We should pay attention to some variables: pInode points to current directory we search in; curchar points to the next char in current part of path; u.u_dbuf[] stores string we look for; u.u_dent.m_name[] stores one directory entry’s name.

If the sub-while is break, it means part matches successfully. And go ahead:

// if this is DELETE operation
if ( FileManager::DELETE == mode && '\0' == curchar ){
    if ( this->Access(pInode, Inode::IWRITE) ){
        u.u_error = User::EACCES;
        break;	/* goto out; */
    }
    return pInode;
}

Arriving here, there is a home entry in /. So program will dive into home and continue:

short dev = pInode->i_dev;
this->m_InodeTable->IPut(pInode);
pInode = this->m_InodeTable->IGet(dev, u.u_dent.m_ino);
if ( NULL == pInode )
    return NULL;

NameI is complex, but not awesome.

Open1

Now let’s dive into Open1 and see it from the view of methods and classes:

Seek

We all know the function of Seek.

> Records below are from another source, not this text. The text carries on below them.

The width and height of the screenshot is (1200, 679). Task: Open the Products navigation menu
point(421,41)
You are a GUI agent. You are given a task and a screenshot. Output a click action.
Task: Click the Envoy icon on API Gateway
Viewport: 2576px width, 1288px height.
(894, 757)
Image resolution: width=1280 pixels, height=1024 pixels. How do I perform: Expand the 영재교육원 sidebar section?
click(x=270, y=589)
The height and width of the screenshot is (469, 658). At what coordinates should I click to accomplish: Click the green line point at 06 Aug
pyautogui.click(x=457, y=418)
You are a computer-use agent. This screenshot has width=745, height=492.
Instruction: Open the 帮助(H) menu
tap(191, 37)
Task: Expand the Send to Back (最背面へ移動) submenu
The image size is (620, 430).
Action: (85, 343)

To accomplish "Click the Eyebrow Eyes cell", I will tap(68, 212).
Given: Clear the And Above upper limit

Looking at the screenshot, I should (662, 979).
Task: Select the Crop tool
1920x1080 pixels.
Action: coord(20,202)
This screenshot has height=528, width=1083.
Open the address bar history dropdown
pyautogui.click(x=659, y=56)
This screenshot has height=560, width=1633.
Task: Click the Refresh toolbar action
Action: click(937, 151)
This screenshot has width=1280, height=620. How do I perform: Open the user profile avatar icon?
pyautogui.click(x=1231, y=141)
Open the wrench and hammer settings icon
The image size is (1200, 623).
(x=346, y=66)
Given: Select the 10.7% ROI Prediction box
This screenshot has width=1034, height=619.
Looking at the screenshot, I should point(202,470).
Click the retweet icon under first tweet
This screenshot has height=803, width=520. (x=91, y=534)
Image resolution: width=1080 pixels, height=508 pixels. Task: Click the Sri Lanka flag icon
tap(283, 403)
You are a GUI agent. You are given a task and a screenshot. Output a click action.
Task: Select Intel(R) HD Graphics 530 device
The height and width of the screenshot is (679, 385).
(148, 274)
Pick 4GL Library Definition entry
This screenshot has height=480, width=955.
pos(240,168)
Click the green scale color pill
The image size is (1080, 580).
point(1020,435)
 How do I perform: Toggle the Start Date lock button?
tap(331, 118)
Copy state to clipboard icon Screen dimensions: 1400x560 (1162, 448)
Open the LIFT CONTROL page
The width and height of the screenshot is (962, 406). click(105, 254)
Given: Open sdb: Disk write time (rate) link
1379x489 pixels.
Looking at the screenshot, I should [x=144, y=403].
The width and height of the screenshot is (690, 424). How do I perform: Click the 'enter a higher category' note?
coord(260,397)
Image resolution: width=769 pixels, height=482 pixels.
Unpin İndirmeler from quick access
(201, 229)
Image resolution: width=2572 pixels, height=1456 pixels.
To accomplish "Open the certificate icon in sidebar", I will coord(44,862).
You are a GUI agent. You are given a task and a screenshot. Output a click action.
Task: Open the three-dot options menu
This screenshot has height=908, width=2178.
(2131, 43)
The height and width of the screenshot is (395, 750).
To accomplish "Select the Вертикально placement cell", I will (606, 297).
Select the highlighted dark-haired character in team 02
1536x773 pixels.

Now let’s see how it make it.

int fd = u.u_arg[0];
pFile = u.u_ofiles.GetF(fd);
if ( NULL == pFile ) // no such file in memory (maybe not open)
    return;

PIPE file is not allowed to be sought:

if ( pFile->f_flag & File::FPIPE ){
    u.u_error = User::ESPIPE;
    return;
}

Unit of length will change from byte to 512 bytes if u_arg[2] > 2:

int offset = u.u_arg[1];
if ( u.u_arg[2] > 2 ){
    offset = offset << 9;
    u.u_arg[2] -= 3;
}

Code below sets the r/w offset:

switch ( u.u_arg[2] ){
    case 0:
        pFile->f_offset = offset;
        break;
    case 1:
        pFile->f_offset += offset;
        break;
    case 2:
        pFile->f_offset = pFile->f_inode->i_size + offset;
        break;
}

Read/Write/Rdwr

Read:

this->Rdwr(File::FREAD);

Write:

this->Rdwr(File::FWRITE);

So let’s see Rdwr:

pFile = u.u_ofiles.GetF(u.u_arg[0]); /* fd */
if ( NULL == pFile )
    return;
if ( (pFile->f_flag & mode) == 0 ){ // r/w mode invalid
    u.u_error = User::EACCES;
    return;
}
u.u_IOParam.m_Base = (unsigned char *)u.u_arg[1];
u.u_IOParam.m_Count = u.u_arg[2]; // r/w bytes
u.u_segflg = 0;
if(pFile->f_flag & File::FPIPE){ // pipe r/w
    if ( File::FREAD == mode )
        this->ReadP(pFile);
    else
        this->WriteP(pFile);
}
else{
    pFile->f_inode->NFlock();
    u.u_IOParam.m_Offset = pFile->f_offset; // set offset
    if ( File::FREAD == mode )
        pFile->f_inode->ReadI();
    else
        pFile->f_inode->WriteI();
    pFile->f_offset += (u.u_arg[2] - u.u_IOParam.m_Count); // update offset
    pFile->f_inode->NFrele();
}
u.u_ar0[User::EAX] = u.u_arg[2] - u.u_IOParam.m_Count;

Close

void FileManager::Close()
{
	User& u = Kernel::Instance().GetUser();
	int fd = u.u_arg[0];

	File* pFile = u.u_ofiles.GetF(fd);
	if ( NULL == pFile )
		return;
	u.u_ofiles.SetF(fd, NULL);
	this->m_OpenFileTable->CloseF(pFile);
}

Use pFile to fetch the File structure and set File* in OpenFiles to NULL then call CloseF.